_INSTRUCTION_: Lay out the stretch of the records from the start through the line containing "coord(804,287)" as a JSON list of strings, one per line, with blank lines skipped. Leave the pictures out.

_RECORDS TO PROCESS_:
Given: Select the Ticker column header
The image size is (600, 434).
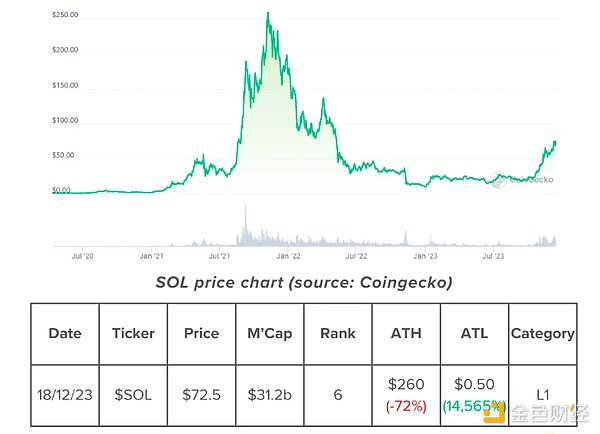Looking at the screenshot, I should tap(132, 334).
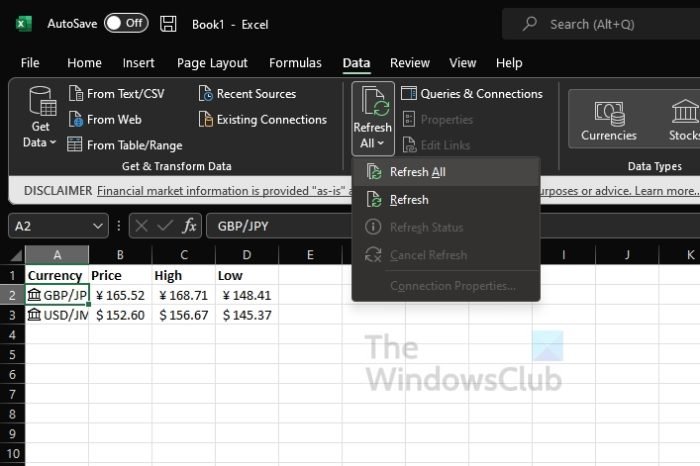Click the Save disk icon
The width and height of the screenshot is (700, 466).
point(169,23)
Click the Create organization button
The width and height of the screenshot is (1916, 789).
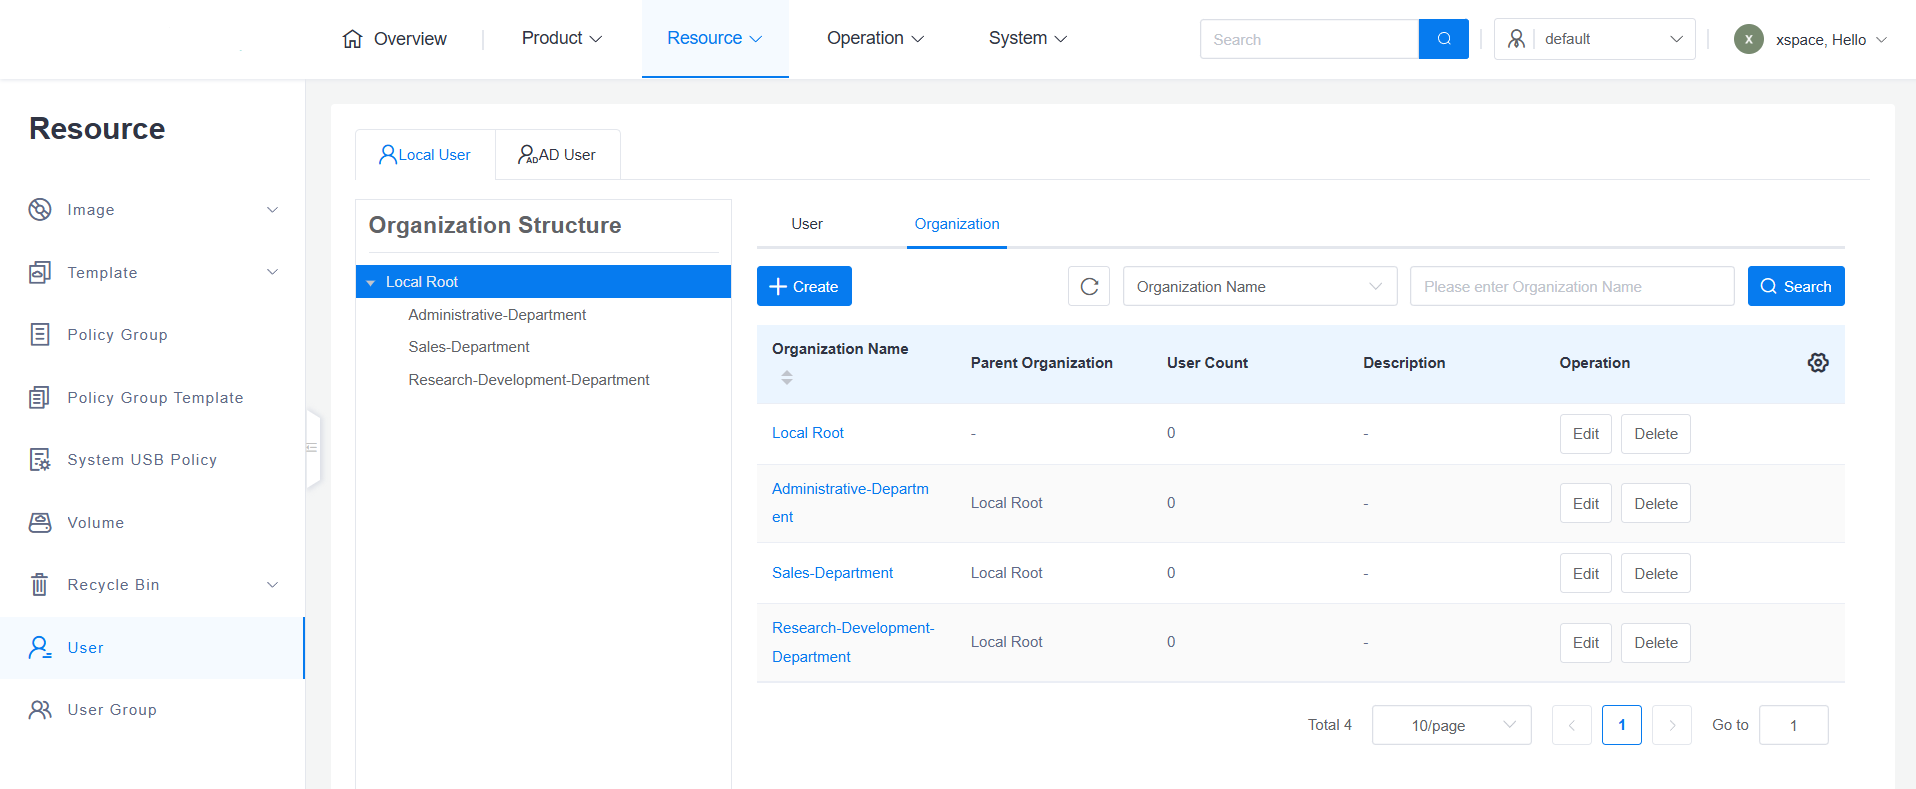coord(804,287)
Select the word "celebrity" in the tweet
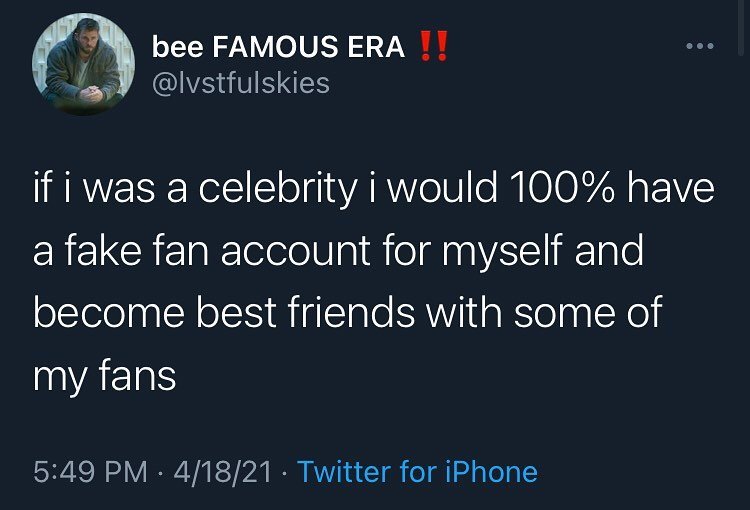Image resolution: width=750 pixels, height=510 pixels. coord(265,189)
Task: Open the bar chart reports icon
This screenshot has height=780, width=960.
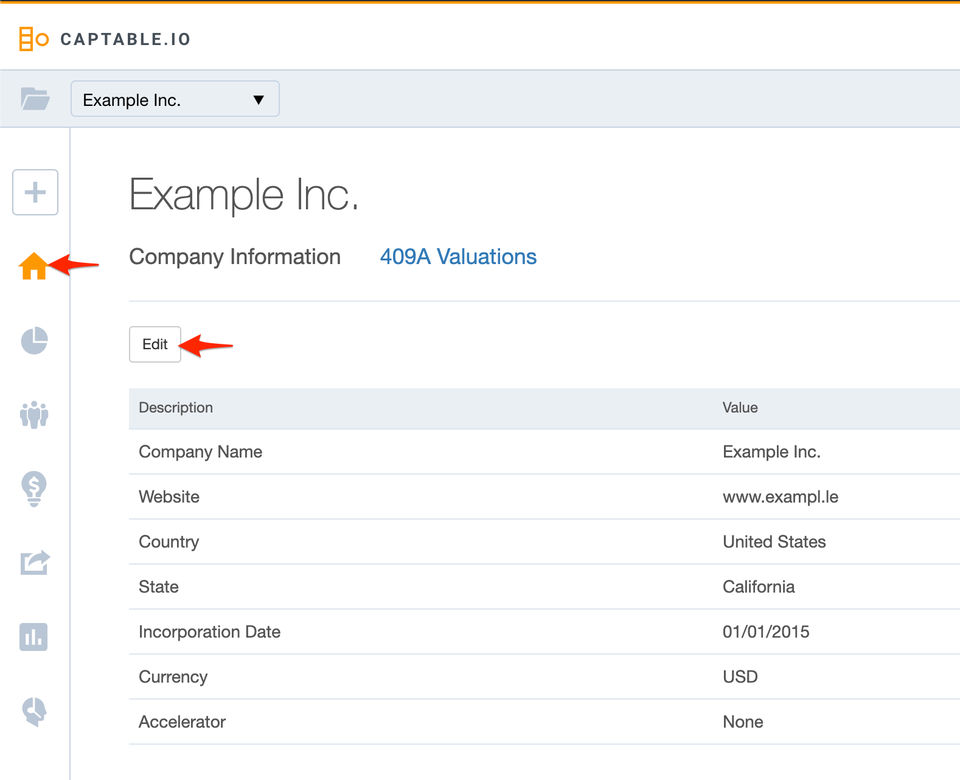Action: 34,636
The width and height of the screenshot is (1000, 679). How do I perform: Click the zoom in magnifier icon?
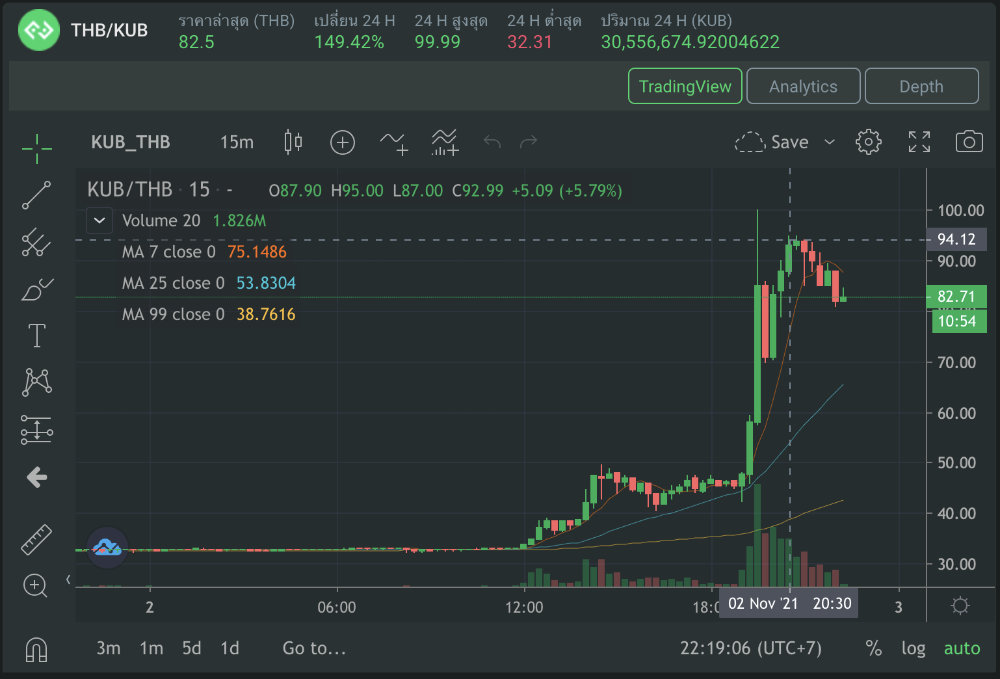[x=37, y=586]
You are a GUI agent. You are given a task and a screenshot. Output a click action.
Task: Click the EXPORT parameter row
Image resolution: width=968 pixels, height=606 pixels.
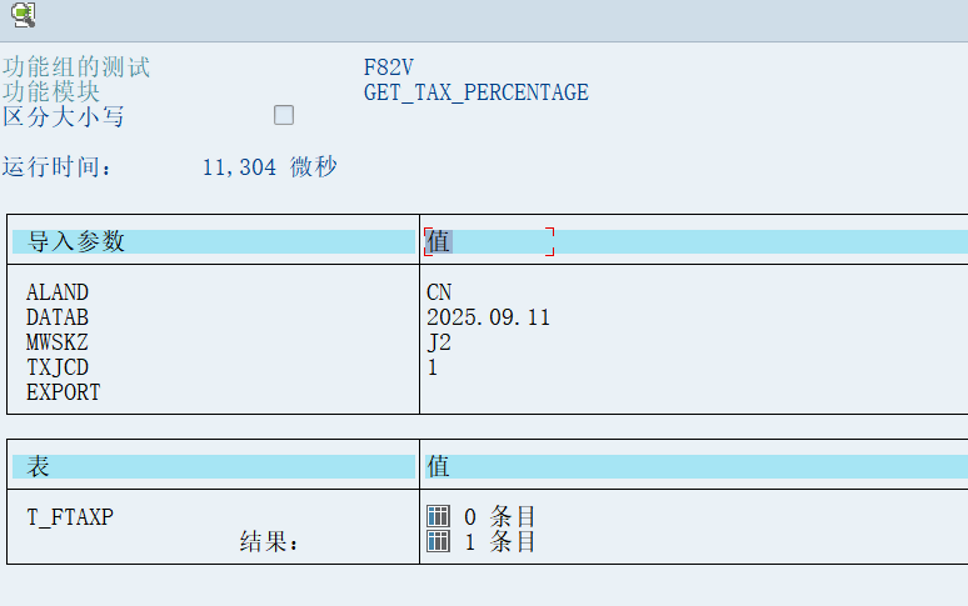63,392
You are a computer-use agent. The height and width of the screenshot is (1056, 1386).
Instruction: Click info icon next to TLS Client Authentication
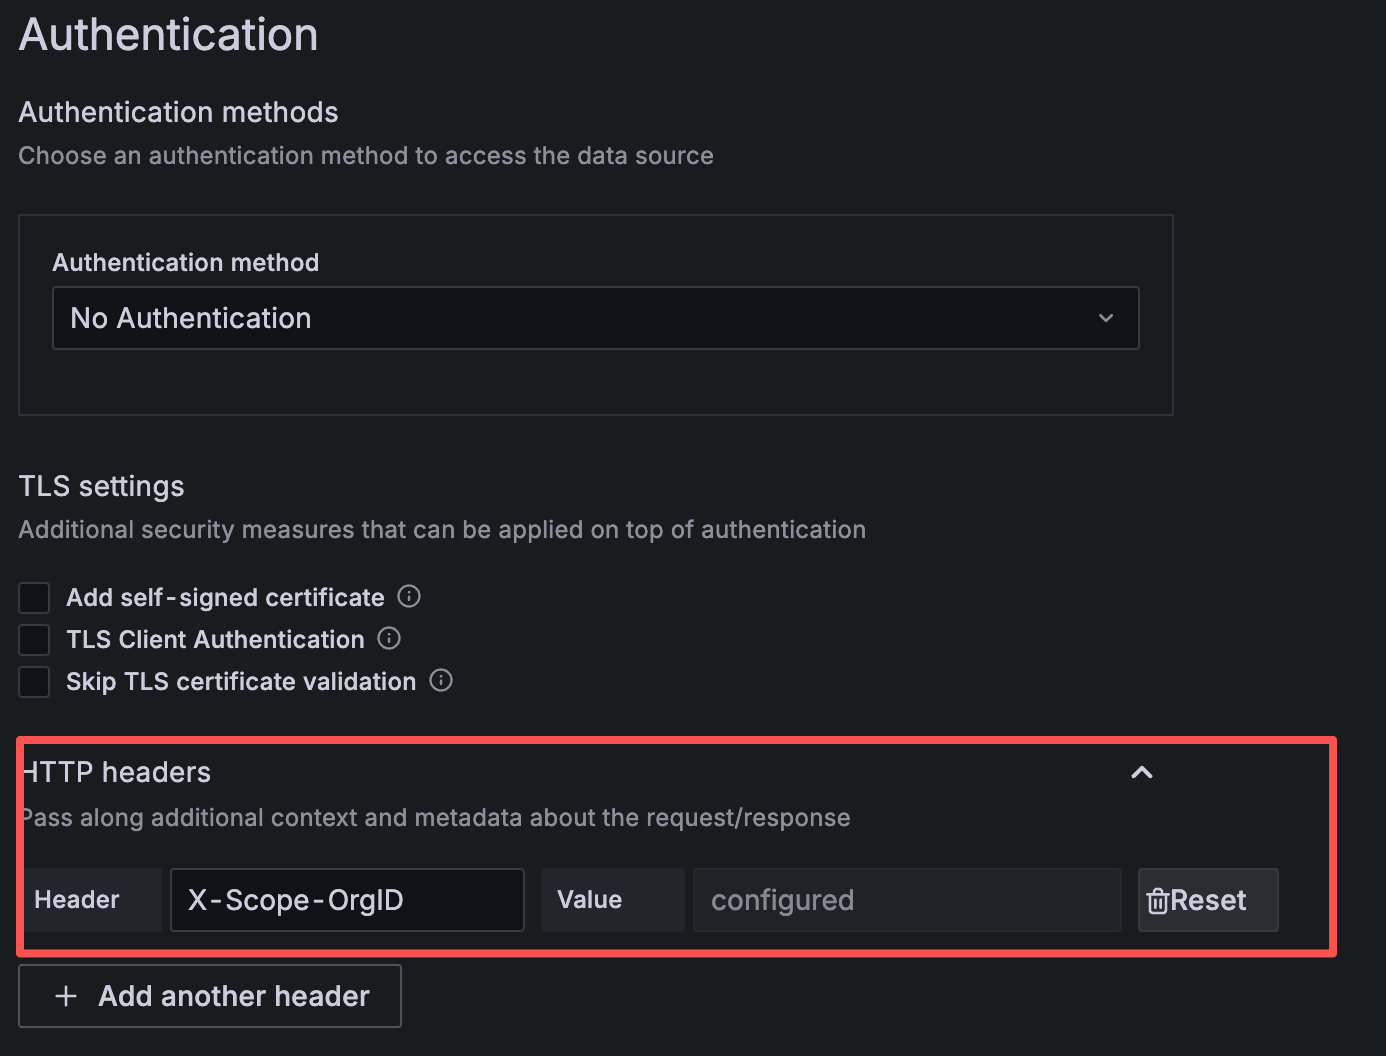pyautogui.click(x=389, y=639)
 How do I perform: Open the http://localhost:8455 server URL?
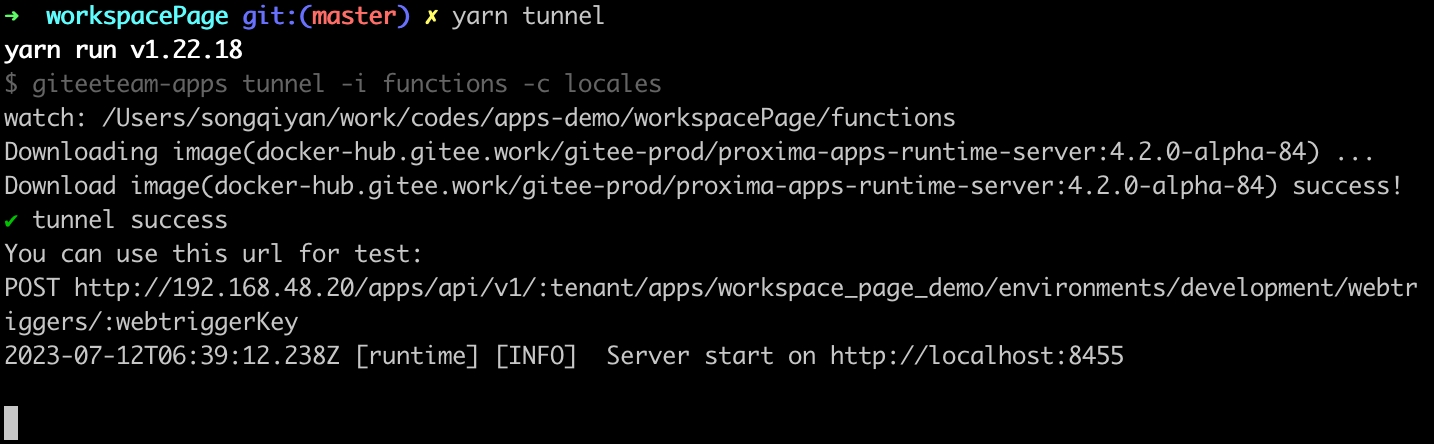pyautogui.click(x=977, y=356)
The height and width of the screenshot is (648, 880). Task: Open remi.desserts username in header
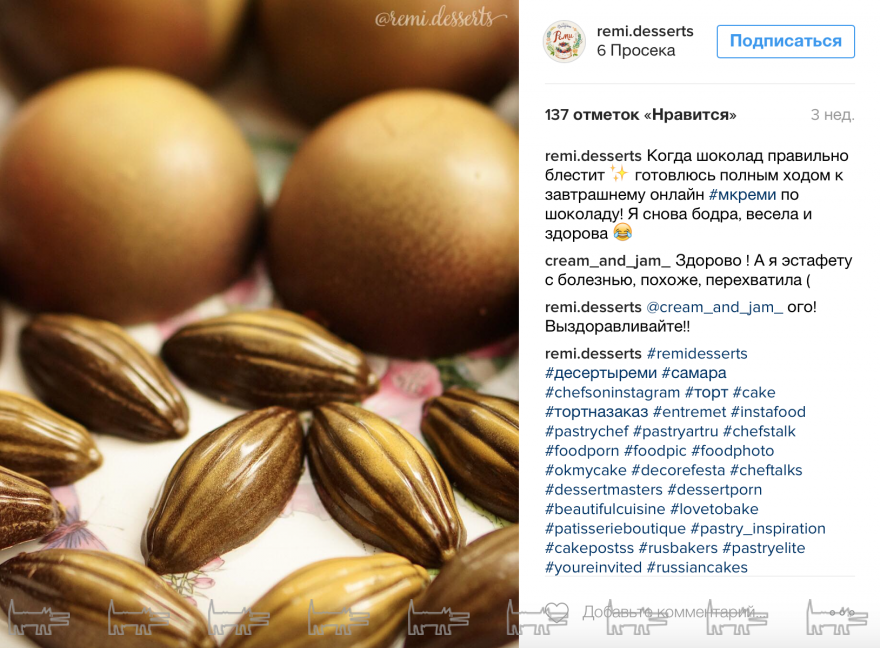[645, 31]
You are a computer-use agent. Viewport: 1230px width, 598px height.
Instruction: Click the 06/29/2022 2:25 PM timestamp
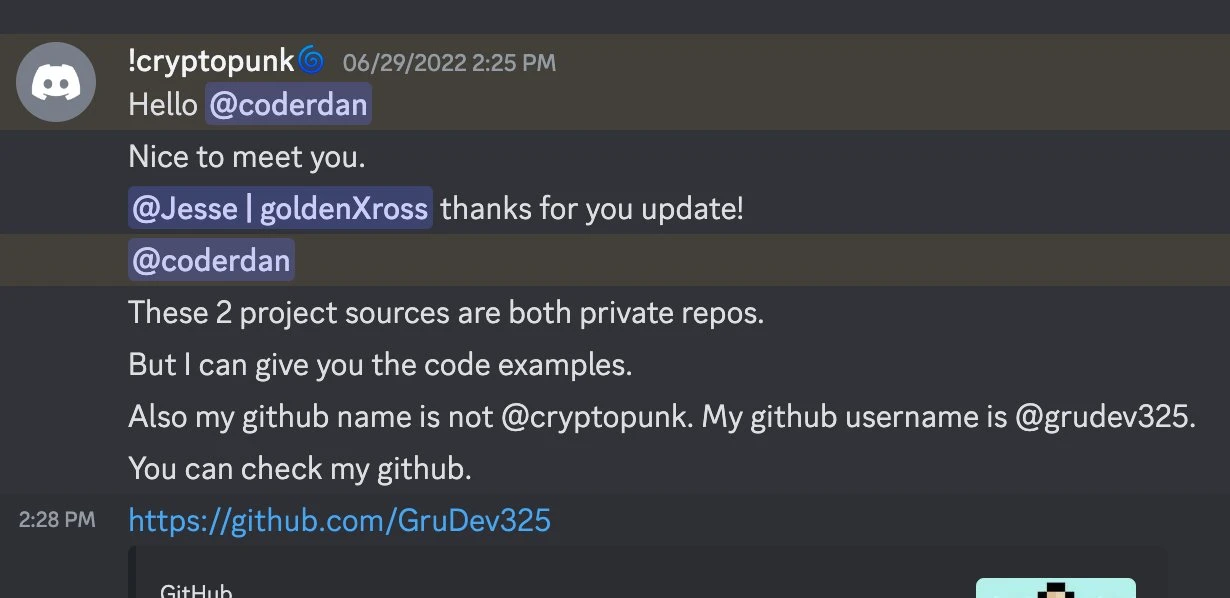click(449, 63)
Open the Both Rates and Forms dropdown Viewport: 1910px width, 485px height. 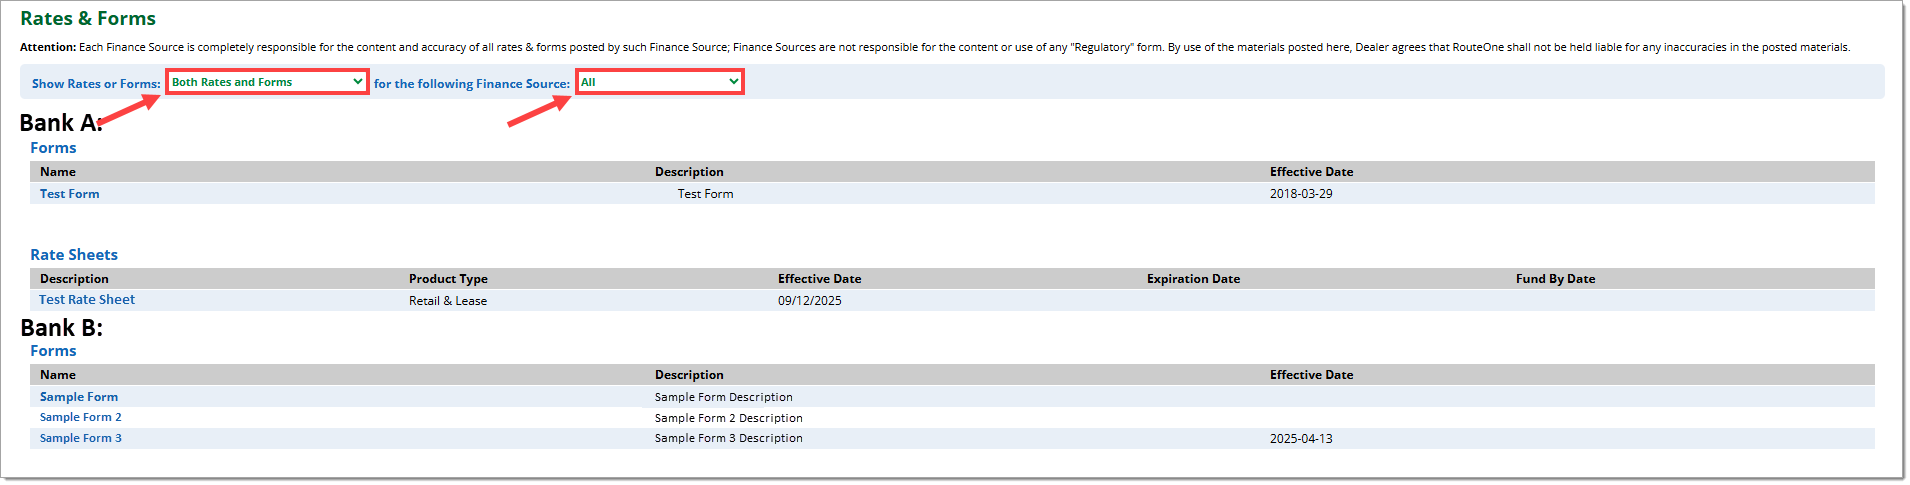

_EXERCISE SOLUTION_:
[
  "Given: Select the Ticker column header",
  "The image size is (600, 434).",
  "Looking at the screenshot, I should tap(132, 334).",
  "Click the Save disk icon",
  "The width and height of the screenshot is (700, 466).",
  "point(169,23)",
  "Click the Create organization button",
  "The width and height of the screenshot is (1916, 789).",
  "coord(804,287)"
]